A recent Goldman Sachs report suggests that JPMorgan Chase should potentially consider breaking up its business, a trend that big banks are beginning to lean towards. Some corporate banking CEOs, such as Goldman Sachs’s Lloyd Blankfein, explained that many financial services may be beginning to rethink what their business models should look like in the near future. For one, some regulators want to see the big banks broken down into smaller ones. However, breaking up large institutions isn’t always easy, because once they are broken up, the banks still need to remain sufficient enough to support themselves.
Gary Parr, Vice Chairman of Lazard, knows a great deal about the inner workings of both big banking institutions and smaller, boutique financial services like others modeled after Lazard. Before Kenneth Jacobs became the current CEO of Lazard, Parr was once a likely candidate for the position. He recently contributed to the conversation about the future of corporate banks while lending his insights to CNBC in regards to the Goldman Sachs report.
Said Parr, “For the very large institutions, there is an obvious dis-economy of scale, and that’s capital.

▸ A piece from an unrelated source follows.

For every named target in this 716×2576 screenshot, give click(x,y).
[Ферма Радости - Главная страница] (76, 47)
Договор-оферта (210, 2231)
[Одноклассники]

They have to carry so much capital.” Parr went on to explain that deal watcher shouldn’t wait for significant changes in the construction of big banks for at least another two years.
Not only might banks break up in terms of their portfolios, with some specializing in retail or wholesale, they might also break up in terms of location—with some deciding to split and move geographically.
“These institutions are very large, very complex and hard to manage, so it takes a very special management team to figure out all those components to make them work effectively,” Parr explained to CNBC. “It’s probably going to be relatively quiet period for a time as people adjust. And then look for a lot to happen, because a lot needs to happen.”